She resigned from Wests Tigers in March after four and a half years as chairperson and was replaced by former NSW premier Barry O’Farrell, leaving the club with an all-male board.
She said women on boards are “definitely held to a different standard” and the backlash against former AMP chairwoman Catherine Brenner and the other women on the AMP board showed the extent of “pent-up resentment to diversity”.
“It became an opportunity for everyone to unload on women,” she said. “I looked at that and thought ... 'this is gender-based, this is more than about one person's ability, this is about all of us’.”

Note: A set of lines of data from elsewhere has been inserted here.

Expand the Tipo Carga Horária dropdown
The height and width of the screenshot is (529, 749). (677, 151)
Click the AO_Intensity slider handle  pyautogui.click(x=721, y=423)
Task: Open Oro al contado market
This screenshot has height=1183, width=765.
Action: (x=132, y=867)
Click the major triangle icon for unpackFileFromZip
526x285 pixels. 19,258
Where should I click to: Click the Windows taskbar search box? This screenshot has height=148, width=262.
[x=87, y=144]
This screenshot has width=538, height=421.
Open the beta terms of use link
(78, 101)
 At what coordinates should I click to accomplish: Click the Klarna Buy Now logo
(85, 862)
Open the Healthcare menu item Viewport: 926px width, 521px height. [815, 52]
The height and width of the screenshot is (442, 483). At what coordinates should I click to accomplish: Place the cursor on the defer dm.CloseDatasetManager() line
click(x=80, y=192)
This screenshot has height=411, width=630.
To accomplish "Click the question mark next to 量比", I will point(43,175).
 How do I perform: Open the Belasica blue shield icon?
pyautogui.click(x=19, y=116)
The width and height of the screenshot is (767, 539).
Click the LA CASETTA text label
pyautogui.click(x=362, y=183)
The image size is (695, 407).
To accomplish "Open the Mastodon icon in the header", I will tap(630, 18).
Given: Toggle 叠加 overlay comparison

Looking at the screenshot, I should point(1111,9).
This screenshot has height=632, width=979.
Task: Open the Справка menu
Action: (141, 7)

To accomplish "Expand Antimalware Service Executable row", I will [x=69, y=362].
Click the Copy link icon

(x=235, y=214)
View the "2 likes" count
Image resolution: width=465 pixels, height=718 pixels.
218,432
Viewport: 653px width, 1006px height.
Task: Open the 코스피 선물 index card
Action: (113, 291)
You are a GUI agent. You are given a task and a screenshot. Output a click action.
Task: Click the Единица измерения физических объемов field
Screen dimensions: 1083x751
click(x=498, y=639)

Ms Go became editor of Dolly at 23 and revived its fortunes in the face of stiff competition. She said she was promised a big job after maternity leave but instead found herself sidelined.
“I thought OK, I have to do something about this,” Ms Go said. “I can either sit here and complain about it and feel sorry for myself or I can get the hell out of here and try and re-establish my career, which is what I did.”
Ms Go said in hindsight she put a “ridiculous” amount of pressure on herself. When her eldest son Jackson, now 25, started school, she was the full-time editor of Elle magazine. She would take him to school near home in the eastern suburbs, go to work in North Sydney for a few hours, drive back across the bridge to do reading mornings in his classroom and then race back to work and catch up.
She also started an MBA when Jackson was a toddler and before Lachlan, now 21, was born. Her husband shifted to night work to share the load but the person who really made it work for the family was Marina’s dad who came down from the Blue Mountains every week to help with the juggle.
“My dad became almost like the nanny for us,” Ms Go said. “He was retired and because he's Chinese he didn't want anyone else to look after his grandchildren are so he came and stayed at our house three nights a week and I was able to then work long nights those nights or go out to events or do things that I had to do in my role as editor of a magazine.”
Ms Go worried her sons would resent the time she spent at work, but they’ve grown up to be “wonderful, well-adjusted young men”. “I have this great relationship with them and they don't remember that I was ever not around,” she said.